Each line from the one holding "Contact (1090, 50)" through the end of the records should be returned exactly, while pictures are skipped.

(MATERIAL PROVIDED begins)

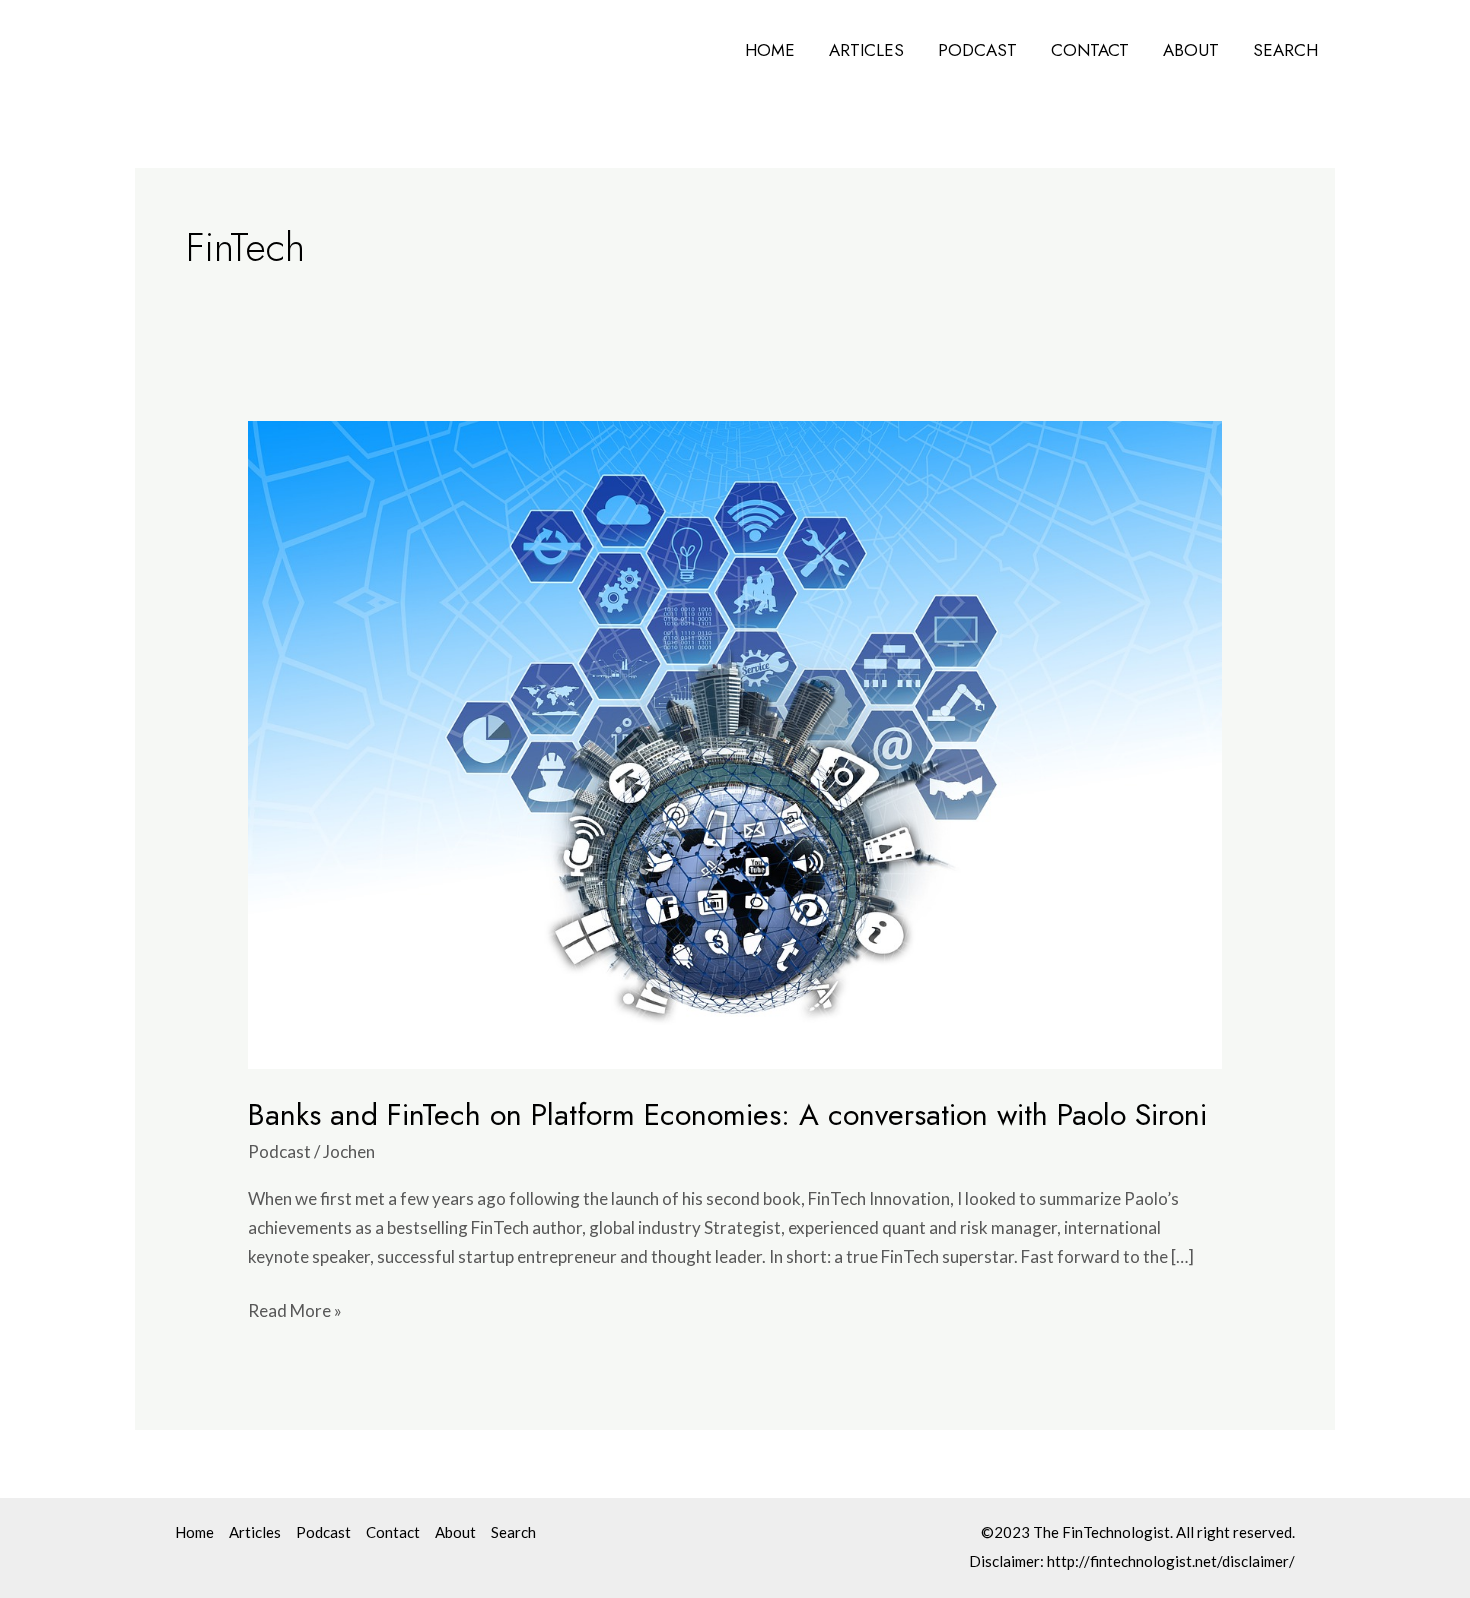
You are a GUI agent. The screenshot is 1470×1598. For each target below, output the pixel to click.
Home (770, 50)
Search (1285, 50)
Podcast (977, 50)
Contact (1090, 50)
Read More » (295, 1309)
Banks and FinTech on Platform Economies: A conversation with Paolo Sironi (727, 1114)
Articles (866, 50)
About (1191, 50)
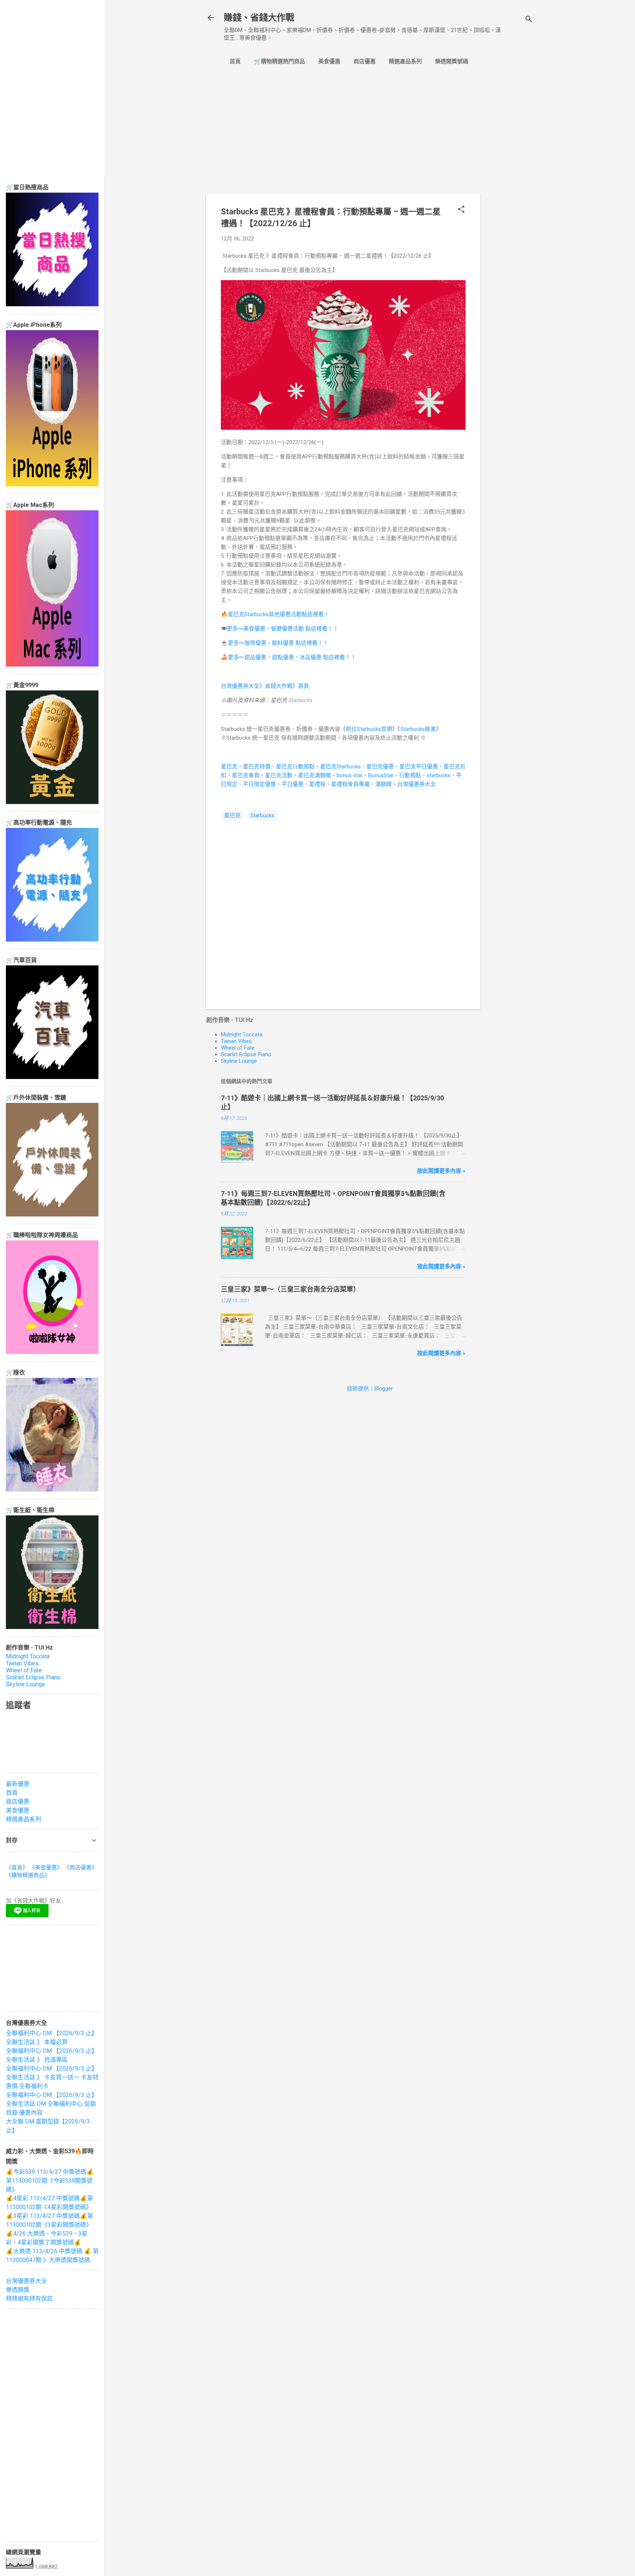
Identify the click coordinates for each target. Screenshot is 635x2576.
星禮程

(MATERIAL PROVIDED ends)

[TASK RESPONSE]
Contact (1090, 50)
Read More » (295, 1309)
Banks and FinTech on Platform Economies: A conversation with Paolo Sironi (727, 1114)
Articles (866, 50)
About (1191, 50)
Identify the click coordinates for each target. Screenshot is 635x2576.
星禮程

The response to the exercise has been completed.